By Helen A.S. Popkin
In the new book "
The Winter of Our Disconnect" (Penguin, $16.95) Susan Maushart recounts the six months of family life after she removed the distractions of modern technology from her teenage son and daughter. Why?
Two reasons.
First, because there's no point in doing anything for six months or longer unless you've got a book deal.
I, myself, just sold the movie rights to my own six-month "Eat, Pray, Pontificate" journey in which I spent every weekend on the couch watching LogoTV's "Buffy the Vampire Slayer" marathons — even though Saturday episodes are almost always repeated on Sunday and I already own "Buffy the Vampire Slayer — The Complete Series (Seasons 1-7) with Bonus 40 Disc." (
Christina Hendricks is set to star. She looks
fabulous in sweat pants and paint-stained T-shirt.)

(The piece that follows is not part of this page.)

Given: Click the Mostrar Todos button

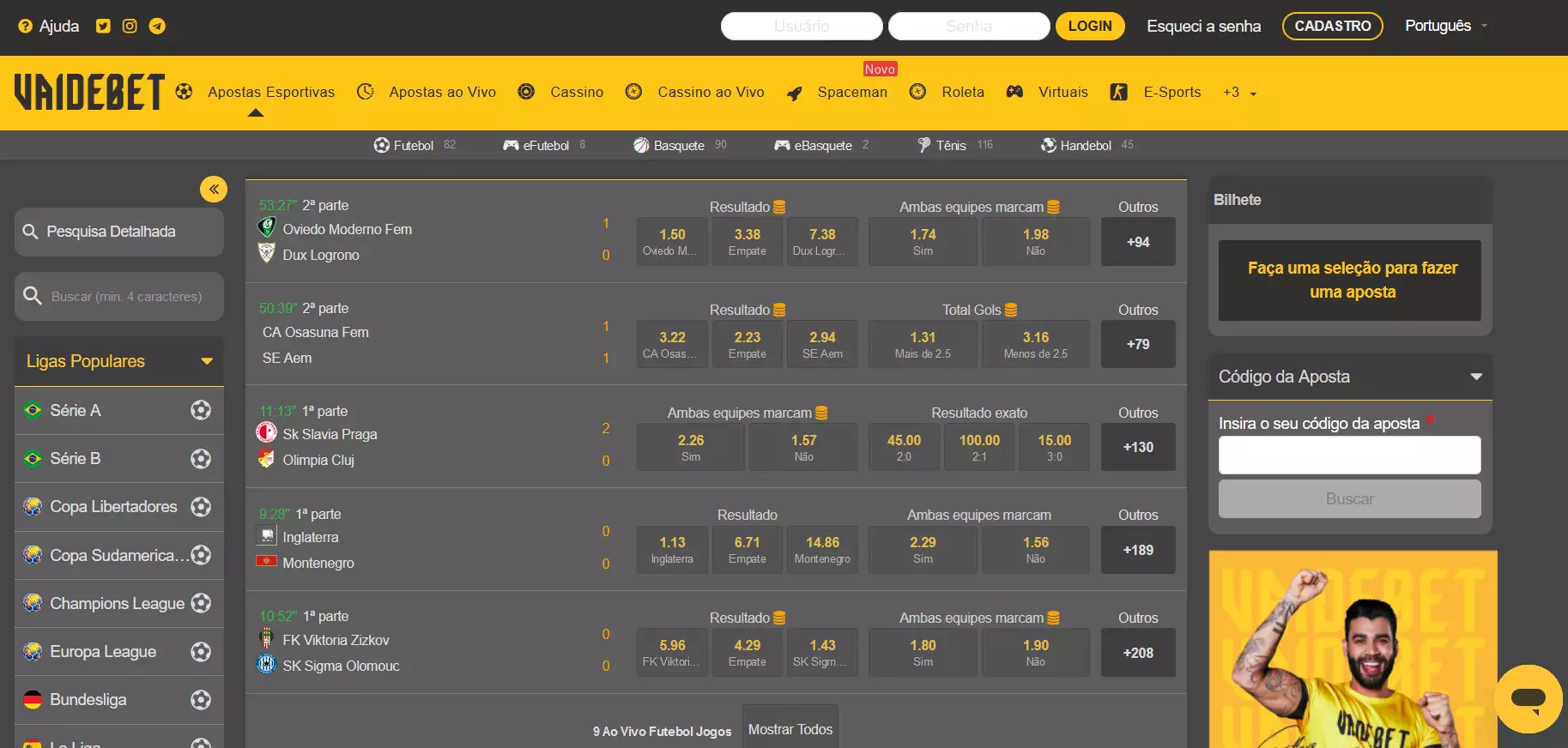Looking at the screenshot, I should pyautogui.click(x=790, y=729).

Second, modern technology, the Internet, iWhatsists that connect you to the Internet, all of it, is bad! Bad! Bad! Bad! In poorly posited theory, anyway. In practice, the Internet proves once again to be just a tool — and not "tool" in the derogatory, "boy that dude is a jerk" meaning of the word.
According to a
new study by the Pew Internet & American Life Project, Internet users are more likely than others to be active in some kind of voluntary group or organization:
"Across the board, technology users are more likely than non users to be involved in almost all the kinds of groups in the Pew Internet survey. Moreover, the Internet is now deeply embedded in group activities and in how people create, join, participate in, and sustain groups. It is also implicated in the fluidity of group involvement as people sample groups, lurk in groups, and leave groups if they do not like the tone of group activity or the direction of the group."
According to Pew, it breaks down like this:
- 80 percent of Internet users participate in groups, compared with 56 percent of non-Internet users.
- Social media users (Facebook, etc.,) are even more likely to be active: 82 percent of social network users and 85 percent of Twitter users are group participants.
What kind of groups, you ask? Lots — all kinds, for that matter. From parent groups such as PTA, to youth groups, such as Boy Scouts. There are fan groups and gaming communities, as well as ethnic or cultural groups and book clubs. Here are the top five groups where social media users are more likely to be active, Pew says:
- Consumer groups
- Sports or recreation leagues for themselves/their children
- Charitable or volunteer organizations such as Habitat for Humanity
- Professional trade associations
- Community groups, neighborhood associations
Such activities and groups aren't headline grabbers, not like organizing text donation drives via Twitter or getting Betty White to host "Saturday Night Live" via Facebook petitions. Nonetheless, they provide important services and outlets within communities large and small — and the Internet helps make it happen.
As fun as it is to blame the latest technological achievement for society's demise —
heck, we've been doing it for centuries — the Internet, like the printing press and the wheel, is an amoral tool that is now essential to how we live.
Cut the Internet wholesale from your life — or the life of your kids — and you risk cutting your family off from the world. Use responsibly and in moderation, and you open up the world … or, some kind of voluntary group or organization.